» **Material for this exercise**:
════════════════

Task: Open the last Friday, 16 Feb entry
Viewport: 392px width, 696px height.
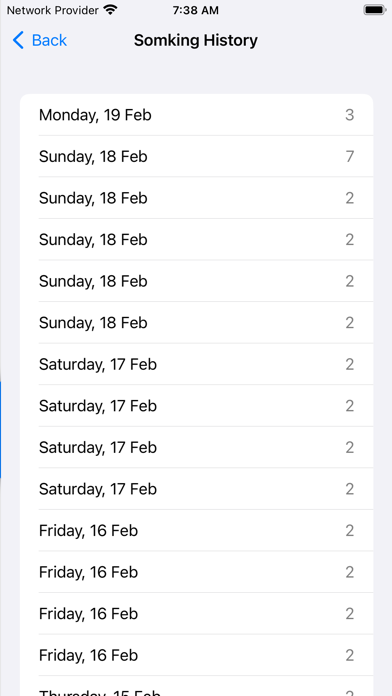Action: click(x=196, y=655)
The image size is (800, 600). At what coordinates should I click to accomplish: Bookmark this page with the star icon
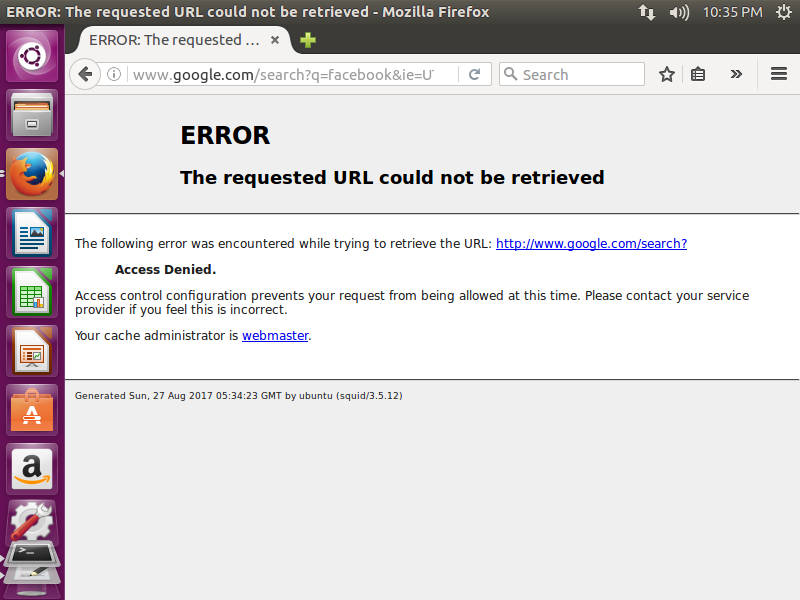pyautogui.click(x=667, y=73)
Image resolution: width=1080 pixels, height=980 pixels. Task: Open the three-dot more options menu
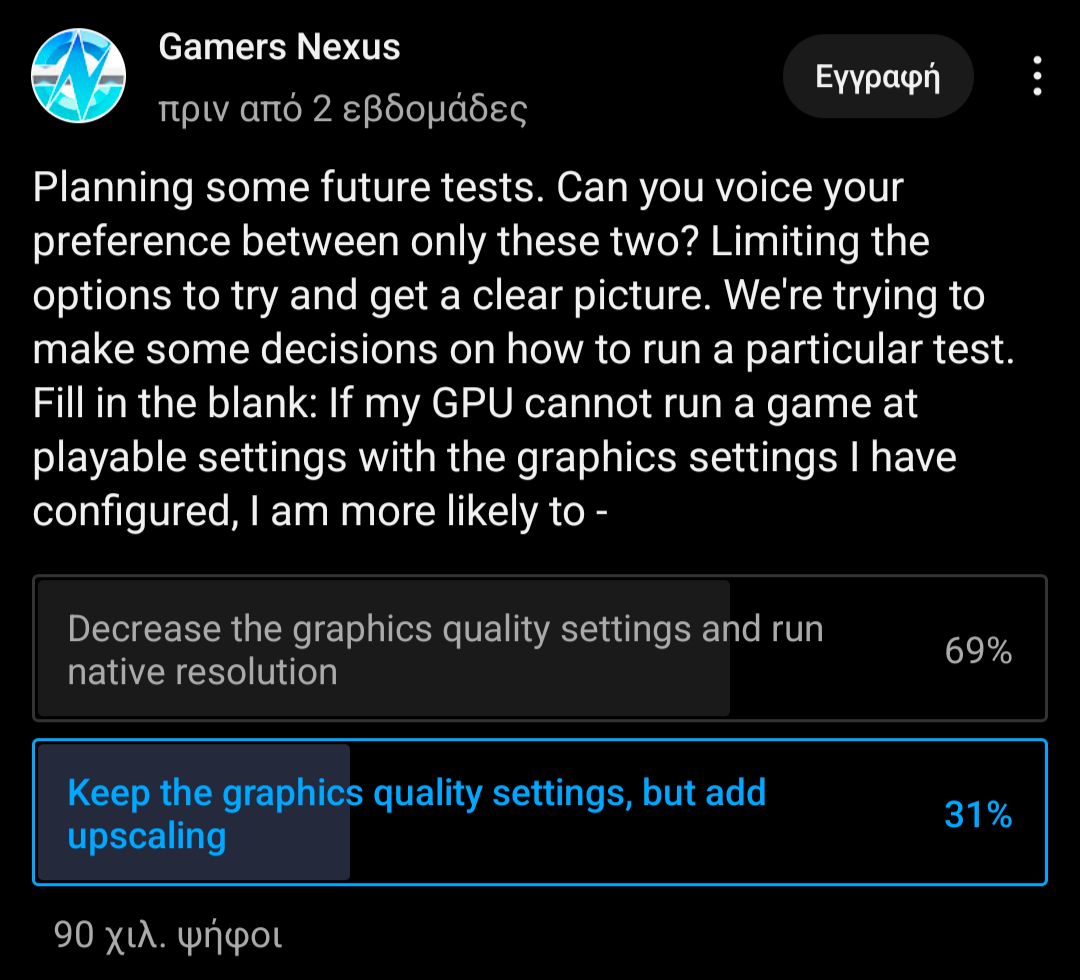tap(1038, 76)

════════════════

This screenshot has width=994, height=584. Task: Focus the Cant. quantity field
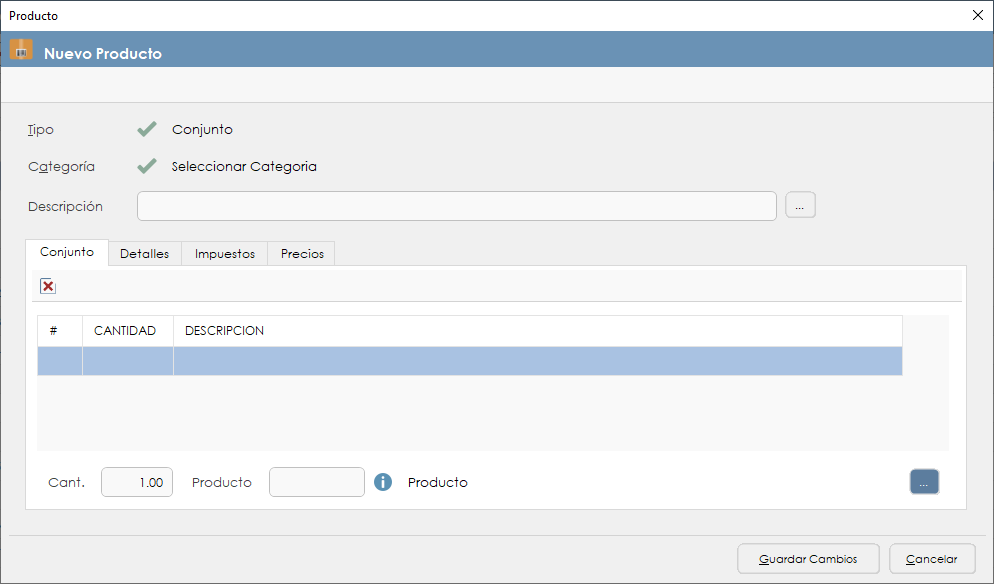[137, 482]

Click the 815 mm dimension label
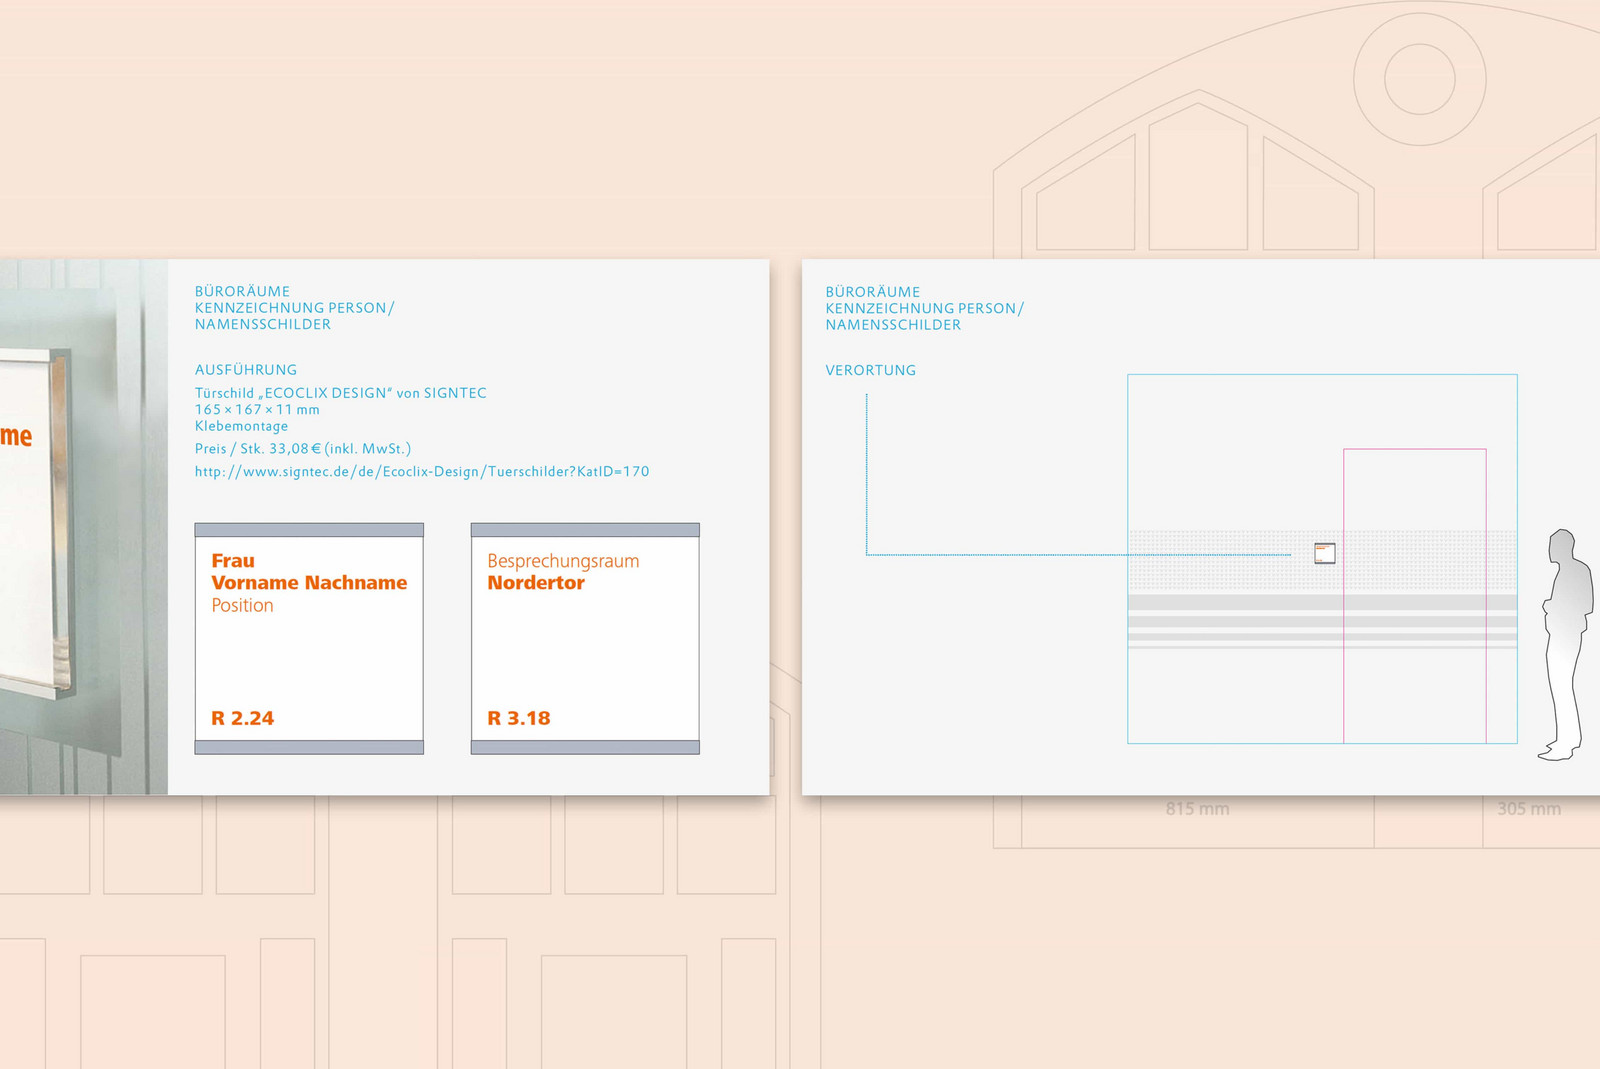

════════════════

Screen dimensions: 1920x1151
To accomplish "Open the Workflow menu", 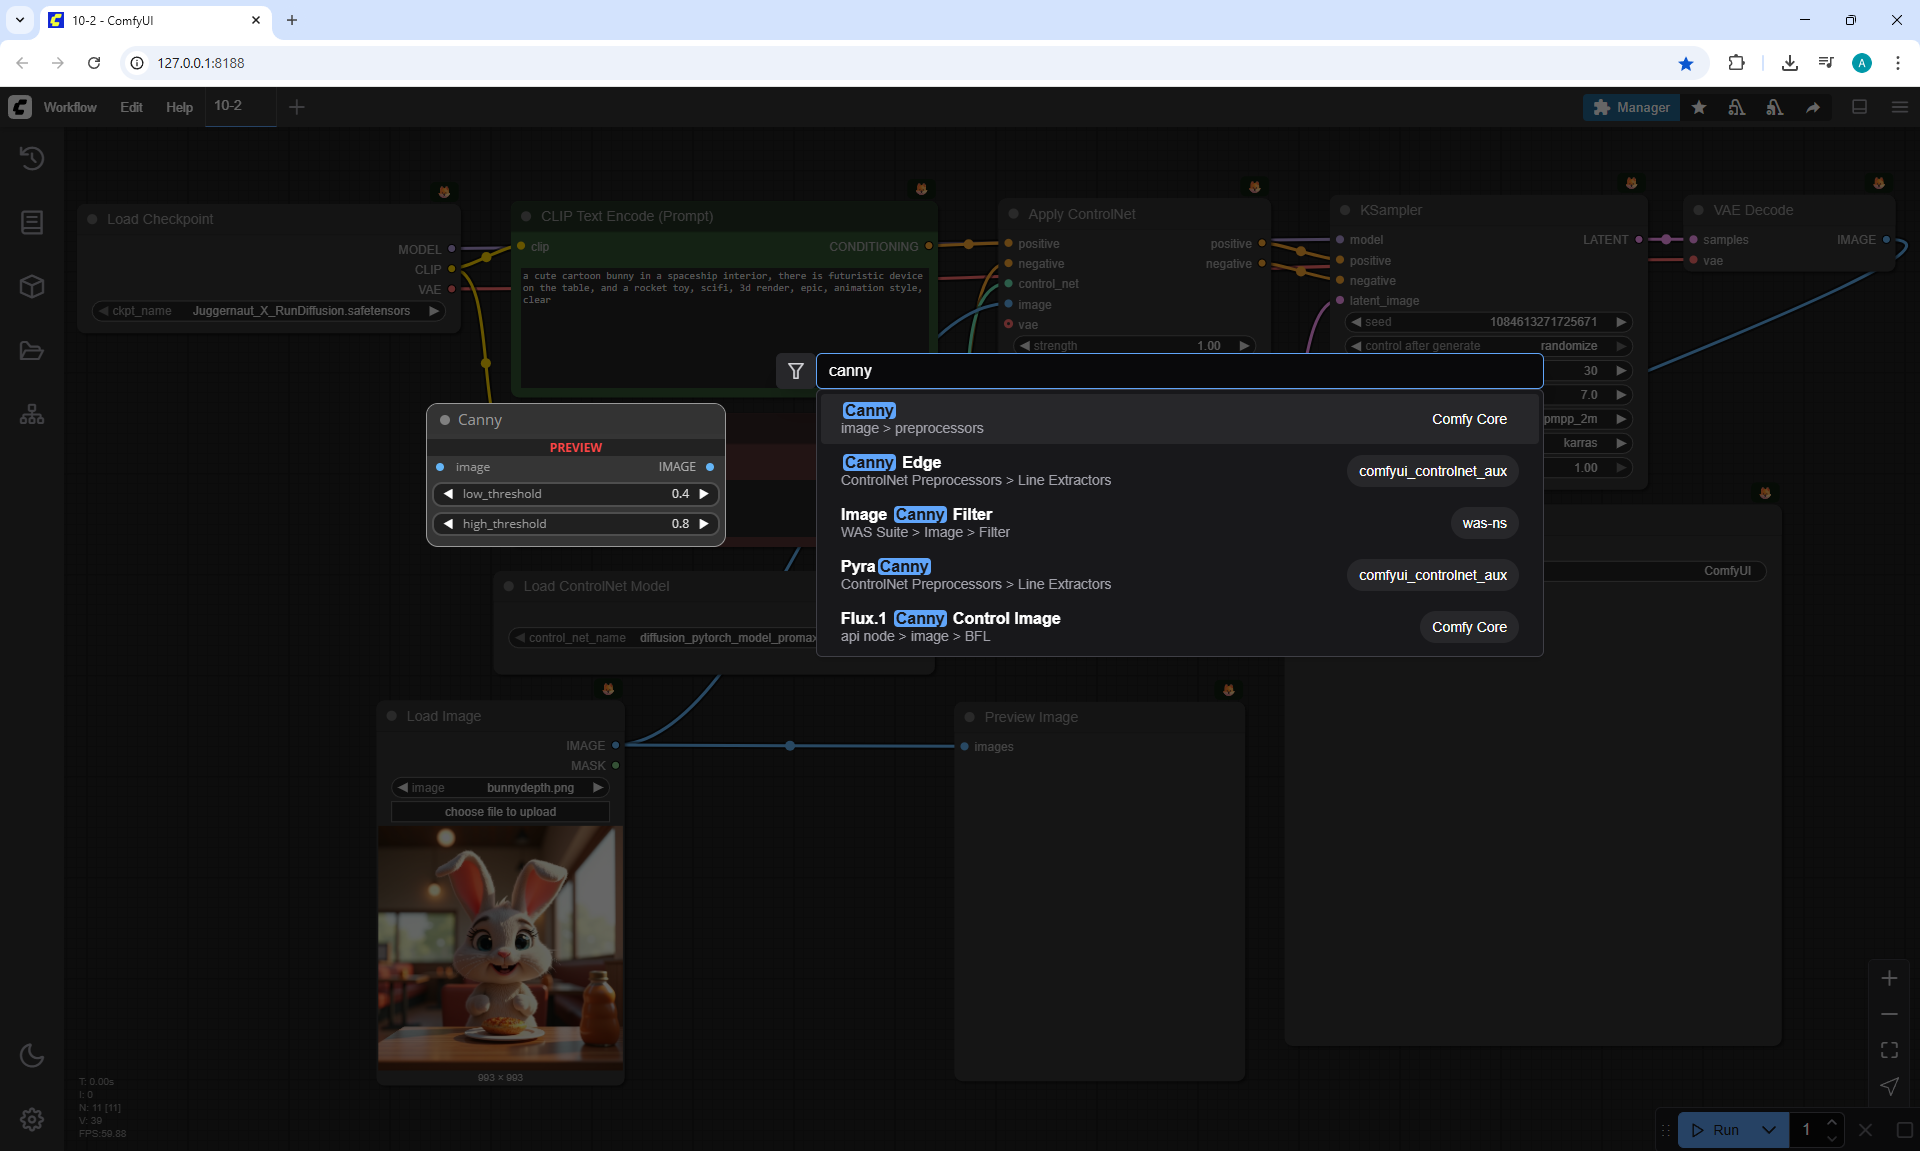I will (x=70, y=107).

════════════════

» **Required work**:
Locate every line in the records that contains the word "Task", matching case exactly, and copy each of those lines.

» **Answer to the exercise**:
Task: Open the last Friday, 16 Feb entry
Image resolution: width=1080 pixels, height=980 pixels. Task: Open the three-dot more options menu
This screenshot has width=994, height=584. Task: Focus the Cant. quantity field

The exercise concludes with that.